Text Version

Separate Statement by Chairman Hundt

on International Settlement Rates Report and Order

August 7, 1997

Today's actions establishing new benchmarks to guide the prices U.S. carriers pay to terminate international calls will result in billions of dollars in savings for United States consumers and will help promote a more competitive, vibrant international telecommunications market.

Currently, the average price of an international call is 88 cents a minute, compared to a price of 13 cents a minute for a domestic long distance call. This difference stems principally from the monopoly cartel that has long insisted on settlement rate payments that exceed the underlying cost of providing service by a factor often as large as five to ten times. This order and the World Trade Organization Agreement to open the world's telecommunications markets will work together to stimulate greatly the growth and competitiveness of the international market to the benefit of consumers and carriers alike worldwide.

This order will bring extraordinary benefits to consumers here in the United States and worldwide. We estimate in the United States alone that consumers will save over $17 billion over the next six years, based on current market trends. Along with our access reform order earlier this year, this represents the greatest single consumer benefit ever delivered to American consumers in the history of this agency.

As a result of this order and the WTO Agreement, we predict that the average price of an international call will drop from 88 cents today to 20 cents five years from now -- a decrease of almost 80%.

And, we predict the United States market for international services will more than double over the next four years as a result of this order. The world market should enjoy a similar increase.

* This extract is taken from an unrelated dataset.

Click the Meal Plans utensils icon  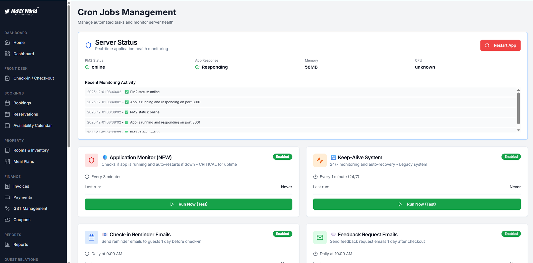(7, 162)
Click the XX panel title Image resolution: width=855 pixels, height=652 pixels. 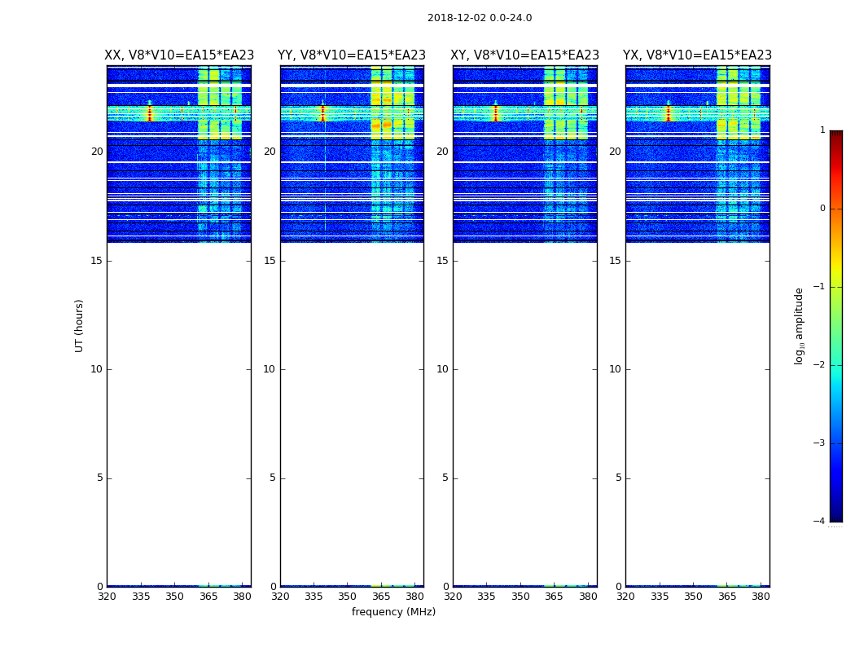[179, 55]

Over the last several years, an international consensus has developed on need to reform the antiquated settlement rate system. This system dates back over 100 years to the age of the telegraph and historically served as the mechanism for national monopoly telecommunications carriers to set international settlement rates. The ITU and other international organizations have devoted considerable effort to studying settlement rate reform. We have worked closely with foreign countries in these efforts and will continue to do so. We encourage our friends overseas to move forward with us to reform the settlement rate system because it is an integral part of a successful transition to the post-WTO world. We are convinced that a multilateral solution is the best way to reform and we have pledged in the Report & Order we adopt today to reconsider these benchmarks should such a satisfactory multilateral solution be reached.

Today, the Commission is saying that the solution to financing the global communications network cannot be an ever escalating subsidy from American consumers to foreign telephone companies. We are also saying that the global network must be built, and the only way to do so is by following the same laws of competition and market financing that apply everywhere. In 1996, the total net outpayment from US carriers to foreign carriers was $5.4 billion. Over 70% of this outpayment represents a subsidy from US consumers to foreign telecommunications carriers.

Whether we are talking about termination for domestic or international services, there are certain principles that are constant. The principles governing competition in telecommunications, like the laws of physics, are the same whether one is in South Dakota or South Korea. In last year's Telecommunications Act, Congress set forth a number of principles to guide the introduction of competition for local telephone service. Among these principles was the requirement that prices for competitors to interconnect to the incumbent local exchange companies' networks be cost-based and nondiscriminatory. International settlement rates are simply a specialized form of interconnection involving services that cross national borders. The benchmarks we adopt today provide a framework to foster competition in international services by promoting cost-based and nondiscriminatory pricing for international termination services. They also take into account the needs of developing countries by giving carriers from such countries a higher benchmark and a significantly longer period of time to meet their benchmark.

Consumers around the world will receive higher quality service, more service options, and lower rates as settlement rates are reduced to a more cost-based level. Settlement rate reform will also benefit every carrier that provides international services by stimulating growth for international services. The current accounting rate system suppresses global demand by contributing to inflated international calling prices. As settlement rates, and in turn calling prices, are reduced, demand for international services will be stimulated. More importantly, settlement rate reform is essential if carriers that currently benefit from and rely on artificially high settlement rates are to remain viable. Without settlement rate reform, these carriers face being marginalized by a global telecommunications market that will increasingly bypass artificially high-cost routes, either by least-cost routing practices such as call-back, refile and reorigination, or technological innovation such as Internet telephony (which is not subject to the settlement rate system). Only the discipline of a competitive markets can attract the stores of global capital needed to build the global information infrastructure.